* **TASK OBJECTIVE**
Please write out exactly the lines of the data below from the line holding "Upper Marlboro (1504, 434)" through the line holding "Open Government (174, 2380)", and leave out the rest.

* **DATA EXTRACTS**

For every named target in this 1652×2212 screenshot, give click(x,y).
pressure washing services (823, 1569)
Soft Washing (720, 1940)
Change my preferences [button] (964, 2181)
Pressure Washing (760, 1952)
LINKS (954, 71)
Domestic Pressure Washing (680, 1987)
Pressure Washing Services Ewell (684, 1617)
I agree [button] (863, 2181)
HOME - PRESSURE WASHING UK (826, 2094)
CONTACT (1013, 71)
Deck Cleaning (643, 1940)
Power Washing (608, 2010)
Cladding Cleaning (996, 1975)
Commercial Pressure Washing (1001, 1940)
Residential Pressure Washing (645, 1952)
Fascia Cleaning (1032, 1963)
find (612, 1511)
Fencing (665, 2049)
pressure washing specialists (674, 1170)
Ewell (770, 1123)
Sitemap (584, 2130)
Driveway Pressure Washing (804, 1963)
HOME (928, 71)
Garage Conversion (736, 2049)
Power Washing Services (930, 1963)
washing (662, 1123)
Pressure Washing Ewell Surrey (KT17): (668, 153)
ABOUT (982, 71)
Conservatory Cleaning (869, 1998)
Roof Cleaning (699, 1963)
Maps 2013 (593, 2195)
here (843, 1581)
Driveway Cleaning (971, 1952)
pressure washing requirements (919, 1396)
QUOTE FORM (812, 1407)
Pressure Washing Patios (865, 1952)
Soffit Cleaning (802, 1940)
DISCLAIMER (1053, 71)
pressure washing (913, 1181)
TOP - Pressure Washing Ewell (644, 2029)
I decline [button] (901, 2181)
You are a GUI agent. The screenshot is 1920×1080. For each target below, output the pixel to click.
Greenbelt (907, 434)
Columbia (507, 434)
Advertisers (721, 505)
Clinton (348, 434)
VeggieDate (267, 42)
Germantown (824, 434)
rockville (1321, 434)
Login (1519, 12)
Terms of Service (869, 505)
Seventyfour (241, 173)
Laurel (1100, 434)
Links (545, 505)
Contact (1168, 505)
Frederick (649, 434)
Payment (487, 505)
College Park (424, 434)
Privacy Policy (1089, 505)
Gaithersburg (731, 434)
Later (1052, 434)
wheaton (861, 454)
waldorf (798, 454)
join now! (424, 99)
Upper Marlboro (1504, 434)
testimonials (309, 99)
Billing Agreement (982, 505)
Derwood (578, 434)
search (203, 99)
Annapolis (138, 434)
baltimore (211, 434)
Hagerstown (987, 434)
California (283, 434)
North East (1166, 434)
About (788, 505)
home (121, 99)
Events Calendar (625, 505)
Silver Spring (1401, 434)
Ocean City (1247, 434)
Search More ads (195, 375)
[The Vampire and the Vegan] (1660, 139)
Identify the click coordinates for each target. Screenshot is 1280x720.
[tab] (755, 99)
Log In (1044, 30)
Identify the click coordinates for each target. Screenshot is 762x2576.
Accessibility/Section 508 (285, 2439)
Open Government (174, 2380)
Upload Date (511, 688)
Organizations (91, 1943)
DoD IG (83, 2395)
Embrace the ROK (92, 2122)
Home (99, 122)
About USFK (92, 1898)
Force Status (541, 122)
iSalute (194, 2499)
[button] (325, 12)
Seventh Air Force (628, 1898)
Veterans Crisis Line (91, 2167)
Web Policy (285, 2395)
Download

* **TASK RESULT**
Upper Marlboro (1504, 434)
testimonials (309, 99)
Billing Agreement (982, 505)
Derwood (578, 434)
search (203, 99)
Annapolis (138, 434)
baltimore (211, 434)
Hagerstown (987, 434)
California (283, 434)
North East (1166, 434)
About (788, 505)
home (121, 99)
Events Calendar (625, 505)
Silver Spring (1401, 434)
Ocean City (1247, 434)
Search More ads (195, 375)
[The Vampire and the Vegan] (1660, 139)
Identify the click coordinates for each target. Screenshot is 1280x720.
[tab] (755, 99)
Log In (1044, 30)
Identify the click coordinates for each target. Screenshot is 762x2576.
Accessibility/Section 508 (285, 2439)
Open Government (174, 2380)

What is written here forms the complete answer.